◆ AIM OF THE TASK
The data must be returned in full, with no character altered.

◆ SUPPLIED ENTRIES

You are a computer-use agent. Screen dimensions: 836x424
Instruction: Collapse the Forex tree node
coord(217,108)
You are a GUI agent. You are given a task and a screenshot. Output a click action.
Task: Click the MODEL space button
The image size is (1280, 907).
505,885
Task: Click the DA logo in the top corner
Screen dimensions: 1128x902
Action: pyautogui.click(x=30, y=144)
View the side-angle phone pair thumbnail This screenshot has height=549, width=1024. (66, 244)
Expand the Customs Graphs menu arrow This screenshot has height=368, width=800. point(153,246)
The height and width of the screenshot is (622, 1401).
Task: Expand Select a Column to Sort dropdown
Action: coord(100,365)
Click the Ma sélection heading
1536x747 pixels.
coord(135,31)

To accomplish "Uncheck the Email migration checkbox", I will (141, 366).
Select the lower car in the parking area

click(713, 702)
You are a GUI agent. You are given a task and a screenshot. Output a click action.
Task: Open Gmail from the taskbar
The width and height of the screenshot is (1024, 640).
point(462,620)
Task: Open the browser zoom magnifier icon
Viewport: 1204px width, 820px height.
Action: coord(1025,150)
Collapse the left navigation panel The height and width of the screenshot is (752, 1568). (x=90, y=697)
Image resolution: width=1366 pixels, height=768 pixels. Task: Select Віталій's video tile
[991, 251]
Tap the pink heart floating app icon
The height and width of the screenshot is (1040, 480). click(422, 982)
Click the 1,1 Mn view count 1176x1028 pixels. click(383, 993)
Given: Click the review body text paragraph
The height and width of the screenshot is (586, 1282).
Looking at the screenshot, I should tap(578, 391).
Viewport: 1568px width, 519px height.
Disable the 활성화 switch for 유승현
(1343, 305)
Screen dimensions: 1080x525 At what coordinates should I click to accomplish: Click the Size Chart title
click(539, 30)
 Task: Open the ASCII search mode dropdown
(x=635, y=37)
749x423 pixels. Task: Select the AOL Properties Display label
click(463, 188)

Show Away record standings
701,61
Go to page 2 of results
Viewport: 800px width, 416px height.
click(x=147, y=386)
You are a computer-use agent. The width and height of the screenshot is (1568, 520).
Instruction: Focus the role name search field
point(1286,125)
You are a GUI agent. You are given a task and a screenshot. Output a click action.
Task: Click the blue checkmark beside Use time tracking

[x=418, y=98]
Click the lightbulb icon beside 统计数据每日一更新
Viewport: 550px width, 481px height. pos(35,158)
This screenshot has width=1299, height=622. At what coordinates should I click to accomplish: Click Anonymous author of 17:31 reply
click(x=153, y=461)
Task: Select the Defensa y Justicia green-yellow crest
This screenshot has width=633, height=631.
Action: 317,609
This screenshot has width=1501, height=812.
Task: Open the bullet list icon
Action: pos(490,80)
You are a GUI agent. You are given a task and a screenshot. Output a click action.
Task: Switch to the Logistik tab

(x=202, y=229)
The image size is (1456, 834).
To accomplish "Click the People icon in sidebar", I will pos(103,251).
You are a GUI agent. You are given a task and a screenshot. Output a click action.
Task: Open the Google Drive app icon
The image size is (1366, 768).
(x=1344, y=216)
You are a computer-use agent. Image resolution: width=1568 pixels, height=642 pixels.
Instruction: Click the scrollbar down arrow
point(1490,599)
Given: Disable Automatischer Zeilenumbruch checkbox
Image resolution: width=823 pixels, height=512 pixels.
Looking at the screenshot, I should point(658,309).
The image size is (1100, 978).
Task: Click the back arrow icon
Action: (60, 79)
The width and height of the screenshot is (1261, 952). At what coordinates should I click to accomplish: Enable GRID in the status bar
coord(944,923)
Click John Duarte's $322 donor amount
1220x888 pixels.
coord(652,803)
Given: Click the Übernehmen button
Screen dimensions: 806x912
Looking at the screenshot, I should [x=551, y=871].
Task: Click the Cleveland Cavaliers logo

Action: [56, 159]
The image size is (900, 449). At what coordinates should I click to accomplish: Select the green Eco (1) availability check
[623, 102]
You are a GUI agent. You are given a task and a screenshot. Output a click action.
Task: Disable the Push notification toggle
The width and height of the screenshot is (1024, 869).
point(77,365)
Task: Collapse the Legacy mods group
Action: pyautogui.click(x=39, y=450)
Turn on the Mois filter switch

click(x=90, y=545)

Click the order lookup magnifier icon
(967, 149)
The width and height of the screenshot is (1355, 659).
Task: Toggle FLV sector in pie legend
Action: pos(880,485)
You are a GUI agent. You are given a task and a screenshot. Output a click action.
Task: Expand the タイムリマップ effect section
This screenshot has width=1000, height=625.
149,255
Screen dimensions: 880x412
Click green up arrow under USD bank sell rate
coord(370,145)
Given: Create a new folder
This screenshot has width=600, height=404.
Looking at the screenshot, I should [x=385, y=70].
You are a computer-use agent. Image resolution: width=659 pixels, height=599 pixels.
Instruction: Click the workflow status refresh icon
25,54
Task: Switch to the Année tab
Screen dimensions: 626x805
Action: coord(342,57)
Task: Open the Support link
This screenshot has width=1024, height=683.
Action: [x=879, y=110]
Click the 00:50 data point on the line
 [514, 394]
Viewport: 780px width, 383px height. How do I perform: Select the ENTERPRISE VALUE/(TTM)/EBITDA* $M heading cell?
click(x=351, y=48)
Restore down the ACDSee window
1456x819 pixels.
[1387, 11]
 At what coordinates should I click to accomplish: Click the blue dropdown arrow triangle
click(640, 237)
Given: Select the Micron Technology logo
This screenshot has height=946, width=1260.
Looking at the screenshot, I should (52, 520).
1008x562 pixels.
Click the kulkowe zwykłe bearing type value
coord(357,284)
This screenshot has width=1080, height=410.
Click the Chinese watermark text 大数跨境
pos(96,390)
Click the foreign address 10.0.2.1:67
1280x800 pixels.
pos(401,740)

◆ ANSWER SECTION
You are a computer-use agent. Screen dimensions: 836x424
Instruction: Collapse the Forex tree node
coord(217,108)
You are a GUI agent. You are given a task and a screenshot. Output a click action.
Task: Click the MODEL space button
The image size is (1280, 907).
505,885
Task: Click the DA logo in the top corner
Screen dimensions: 1128x902
Action: pyautogui.click(x=30, y=144)
View the side-angle phone pair thumbnail This screenshot has height=549, width=1024. (66, 244)
Expand the Customs Graphs menu arrow This screenshot has height=368, width=800. point(153,246)
The height and width of the screenshot is (622, 1401).
Task: Expand Select a Column to Sort dropdown
Action: coord(100,365)
Click the Ma sélection heading
1536x747 pixels.
coord(135,31)

To accomplish "Uncheck the Email migration checkbox", I will (141, 366).
Select the lower car in the parking area

click(713, 702)
You are a GUI agent. You are given a task and a screenshot. Output a click action.
Task: Open Gmail from the taskbar
The width and height of the screenshot is (1024, 640).
point(462,620)
Task: Open the browser zoom magnifier icon
Viewport: 1204px width, 820px height.
Action: coord(1025,150)
Collapse the left navigation panel The height and width of the screenshot is (752, 1568). (x=90, y=697)
Image resolution: width=1366 pixels, height=768 pixels. Task: Select Віталій's video tile
[991, 251]
Tap the pink heart floating app icon
The height and width of the screenshot is (1040, 480). click(422, 982)
Click the 1,1 Mn view count 1176x1028 pixels. click(383, 993)
Given: Click the review body text paragraph
The height and width of the screenshot is (586, 1282).
Looking at the screenshot, I should tap(578, 391).
Viewport: 1568px width, 519px height.
Disable the 활성화 switch for 유승현
(1343, 305)
Screen dimensions: 1080x525 At what coordinates should I click to accomplish: Click the Size Chart title
click(539, 30)
 Task: Open the ASCII search mode dropdown
(x=635, y=37)
749x423 pixels. Task: Select the AOL Properties Display label
click(463, 188)

Show Away record standings
701,61
Go to page 2 of results
Viewport: 800px width, 416px height.
click(x=147, y=386)
You are a computer-use agent. The width and height of the screenshot is (1568, 520).
Instruction: Focus the role name search field
point(1286,125)
You are a GUI agent. You are given a task and a screenshot. Output a click action.
Task: Click the blue checkmark beside Use time tracking

[x=418, y=98]
Click the lightbulb icon beside 统计数据每日一更新
Viewport: 550px width, 481px height. pos(35,158)
This screenshot has width=1299, height=622. At what coordinates should I click to accomplish: Click Anonymous author of 17:31 reply
click(x=153, y=461)
Task: Select the Defensa y Justicia green-yellow crest
This screenshot has width=633, height=631.
Action: 317,609
This screenshot has width=1501, height=812.
Task: Open the bullet list icon
Action: pos(490,80)
You are a GUI agent. You are given a task and a screenshot. Output a click action.
Task: Switch to the Logistik tab

(x=202, y=229)
The image size is (1456, 834).
To accomplish "Click the People icon in sidebar", I will pos(103,251).
You are a GUI agent. You are given a task and a screenshot. Output a click action.
Task: Open the Google Drive app icon
The image size is (1366, 768).
(x=1344, y=216)
You are a computer-use agent. Image resolution: width=1568 pixels, height=642 pixels.
Instruction: Click the scrollbar down arrow
point(1490,599)
Given: Disable Automatischer Zeilenumbruch checkbox
Image resolution: width=823 pixels, height=512 pixels.
Looking at the screenshot, I should point(658,309).
The image size is (1100, 978).
Task: Click the back arrow icon
Action: (60, 79)
The width and height of the screenshot is (1261, 952). At what coordinates should I click to accomplish: Enable GRID in the status bar
coord(944,923)
Click John Duarte's $322 donor amount
1220x888 pixels.
coord(652,803)
Given: Click the Übernehmen button
Screen dimensions: 806x912
Looking at the screenshot, I should [x=551, y=871].
Task: Click the Cleveland Cavaliers logo

Action: [56, 159]
The image size is (900, 449). At what coordinates should I click to accomplish: Select the green Eco (1) availability check
[623, 102]
You are a GUI agent. You are given a task and a screenshot. Output a click action.
Task: Disable the Push notification toggle
The width and height of the screenshot is (1024, 869).
point(77,365)
Task: Collapse the Legacy mods group
Action: pyautogui.click(x=39, y=450)
Turn on the Mois filter switch

click(x=90, y=545)

Click the order lookup magnifier icon
(967, 149)
The width and height of the screenshot is (1355, 659).
Task: Toggle FLV sector in pie legend
Action: pos(880,485)
You are a GUI agent. You are given a task and a screenshot. Output a click action.
Task: Expand the タイムリマップ effect section
This screenshot has width=1000, height=625.
149,255
Screen dimensions: 880x412
Click green up arrow under USD bank sell rate
coord(370,145)
Given: Create a new folder
This screenshot has width=600, height=404.
Looking at the screenshot, I should [x=385, y=70].
You are a computer-use agent. Image resolution: width=659 pixels, height=599 pixels.
Instruction: Click the workflow status refresh icon
25,54
Task: Switch to the Année tab
Screen dimensions: 626x805
Action: coord(342,57)
Task: Open the Support link
This screenshot has width=1024, height=683.
Action: [x=879, y=110]
Click the 00:50 data point on the line
 [514, 394]
Viewport: 780px width, 383px height. How do I perform: Select the ENTERPRISE VALUE/(TTM)/EBITDA* $M heading cell?
click(x=351, y=48)
Restore down the ACDSee window
1456x819 pixels.
[1387, 11]
 At what coordinates should I click to accomplish: Click the blue dropdown arrow triangle
click(640, 237)
Given: Select the Micron Technology logo
This screenshot has height=946, width=1260.
Looking at the screenshot, I should (52, 520).
1008x562 pixels.
Click the kulkowe zwykłe bearing type value
coord(357,284)
This screenshot has width=1080, height=410.
Click the Chinese watermark text 大数跨境
pos(96,390)
Click the foreign address 10.0.2.1:67
1280x800 pixels.
pos(401,740)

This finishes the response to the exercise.